First, create another figure like the one created above, except using `y1` instead of `y0`, and assigning it to the variable `d`. Make the glyph styling a little different, for example by using a different colour.

*It's worth noting here that the manner in which Bokeh creates the output means that we need to create a new figure from scratch rather than attempting to copy and then modify the previous figure.*

*If we subsequently want to update specific attributes of each figure with the same values, we can do so using iteration.*

In [None]:
#add your code below



**Q3)** We need to create a `Panel` object for each `figure` we want to include, using the `child` argument to specify the figure and add a `title` for each one:

- 'Supply' for the `s` panel
- 'Demand' for the `d` panel

Next, create a `Tabs` object, giving a list of the panels created as the `tabs` argument, and then `show` the result.

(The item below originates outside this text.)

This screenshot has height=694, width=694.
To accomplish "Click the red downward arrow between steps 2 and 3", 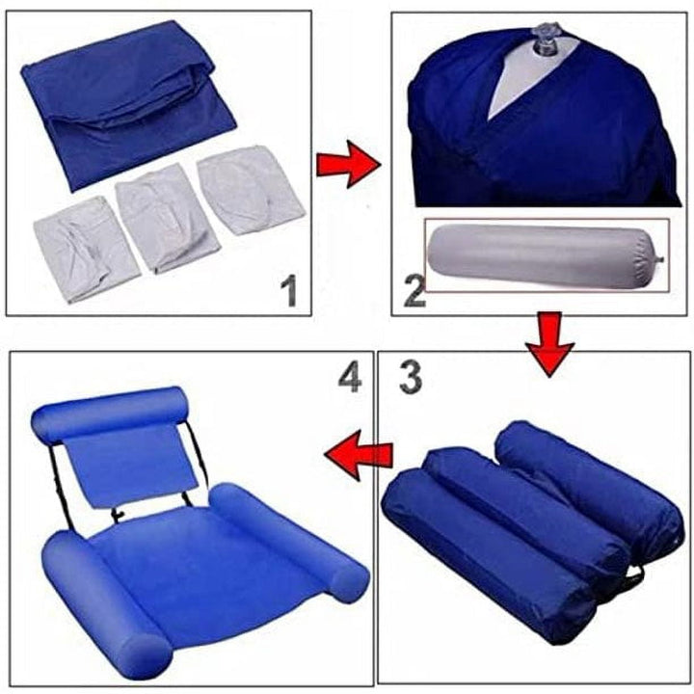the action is pos(549,344).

Look at the [documentation]('https://docs.bokeh.org/en/latest/docs/reference/models/layouts.html?highlight=panel#panel') for help and examples.

In [None]:
#add your code below



Note that the figures in each panel remain independent of one another. 

If we want to update properties with a common value across all graphs, we can use iteration; set the following properties with the same values of your choice for figures `s` and `d`: 

`xaxis.axis_label`, `yaxis.axis_label`, `plot_width`, `plot_height`, `toolbar_location`  

See the [documentation](https://bokeh.pydata.org/en/latest/docs/user_guide/tools.html) for more details on toolbar configuration options.

In [None]:
for chart in [s, d]:

    chart.xaxis.axis_label = "Quantity"
    chart.yaxis.axis_label = "Price"
    chart.plot_width = 600
    chart.plot_height = 400
    chart.toolbar_location = None

show(both)


### Pandas-Bokeh

[Pandas-Bokeh](https://github.com/PatrikHlobil/Pandas-Bokeh) is a library which simplifies the creation of Bokeh plots when using Pandas DataFrames as the data source. It was integrated more directly with Pandas in Pandas version 0.25 (which is why we checked our version at the top of the notebeook).  

This integration allows us to set bokeh as our default plotting backend for Pandas, thus replacing matplotlib when `df.plot` is used and adding Bokeh methods to `pd.plotting`. Note that not all plot types are supported, but what is available should be more than sufficient for most purposes.

In [None]:
pd.set_option('plotting.backend', 'pandas_bokeh')

In [None]:
import warnings
warnings.filterwarnings("ignore")

First we'll load some data. The dataset gives details of 350,000+ domestic commercial flights in the USA from 1990 - 2009.  

It's important to understand that **much of the work required for visualisation comes in the processing of the data** (even when the data is in a clean and tidy state such as the file we will be using below is), so we will walk through this together. 

Take a moment to look at the cell below and understand what's going on; we are loading a comma-separated values file, adding column headers, and then using Pandas `datetime` methods to extract the year and month for each row.  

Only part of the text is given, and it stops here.